TEXT PASSAGE:

UFC 73: Stacked was a mixed martial arts (MMA) event held by the Ultimate Fighting Championship (UFC). It took place on July 7, 2007, at the ARCO Arena in Sacramento, California and featured a total of nine bouts: four on the preliminary card and five on the main card.

Background
In the main event, Anderson Silva put his UFC Middleweight Championship belt on the line against Nate Marquardt.

The card's other championship match had Sean Sherk defending his UFC Lightweight Championship belt against Hermes Franca.  Post-fight, the California State Athletic Commission announced that both fighters tested positive for performance enhancing drugs. Sherk was eventually stripped of the title.

Jason Gilliam was the third choice for Chris Lytle's opponent. Originally scheduled to compete was Jeff Joslin, who withdrew due to a training injury. His replacement, Drew Fickett, also withdrew later due to injury.

Jorge Gurgel was initially reported to be facing future WEC Lightweight Champion Jamie Varner at this event, but Varner was later moved to the WEC for a planned match at WEC 27. Gurgel would instead fight Diego Saraiva on this card.

Results

Bonus awards
After the event's conclusion, the UFC awarded $40,000 to each of the fighters who receive one of these three awards.

RECORDED DATA:

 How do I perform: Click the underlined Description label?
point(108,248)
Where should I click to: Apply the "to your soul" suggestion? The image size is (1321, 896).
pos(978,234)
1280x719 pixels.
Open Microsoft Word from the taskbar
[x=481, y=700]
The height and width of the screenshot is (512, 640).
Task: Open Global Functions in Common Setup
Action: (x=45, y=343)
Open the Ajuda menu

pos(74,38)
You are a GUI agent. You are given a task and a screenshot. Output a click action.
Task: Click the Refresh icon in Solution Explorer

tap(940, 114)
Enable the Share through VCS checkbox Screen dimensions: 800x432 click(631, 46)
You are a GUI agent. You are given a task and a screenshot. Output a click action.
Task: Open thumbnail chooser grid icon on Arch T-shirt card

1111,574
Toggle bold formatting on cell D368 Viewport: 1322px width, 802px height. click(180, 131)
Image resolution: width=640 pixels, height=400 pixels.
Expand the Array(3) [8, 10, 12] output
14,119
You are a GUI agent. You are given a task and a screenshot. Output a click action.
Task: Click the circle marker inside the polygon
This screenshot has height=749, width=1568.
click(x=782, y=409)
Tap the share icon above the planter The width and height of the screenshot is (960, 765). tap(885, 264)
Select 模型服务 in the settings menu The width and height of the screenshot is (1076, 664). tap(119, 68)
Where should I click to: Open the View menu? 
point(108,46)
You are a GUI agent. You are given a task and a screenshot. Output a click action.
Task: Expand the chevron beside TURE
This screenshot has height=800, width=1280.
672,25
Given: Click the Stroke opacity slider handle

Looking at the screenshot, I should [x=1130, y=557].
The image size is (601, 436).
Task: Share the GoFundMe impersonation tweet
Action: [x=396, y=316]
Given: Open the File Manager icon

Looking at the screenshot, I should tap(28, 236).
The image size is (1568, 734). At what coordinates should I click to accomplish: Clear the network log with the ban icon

JOBS:
[a] Decide whether each statement agrees with the UFC 73 text. Answer yes or no for each, and quote the words from the text that settle it.
(i) The event was held at the ARCO Arena in Sacramento, California.
(ii) Drew Fickett was the first fighter scheduled to face Chris Lytle.
(iii) Only Sean Sherk tested positive for performance enhancing drugs.
[b] Turn the paragraph of the UFC 73 text that begins "Jason Gilliam was the third choice" into a short list that keeps its main facts.
The records have nothing to do with the UFC 73 text.

ANSWERS IN ORDER:
[a]
(i) Yes: "at the ARCO Arena in Sacramento, California"
(ii) No: "Originally scheduled to compete was Jeff Joslin"
(iii) No: "both fighters tested positive for performance enhancing drugs"

[b]
- Jeff Joslin was originally scheduled to face Chris Lytle but withdrew because of a training injury.
- Drew Fickett, his replacement, also withdrew because of injury.
- Jason Gilliam was the third choice for Lytle's opponent.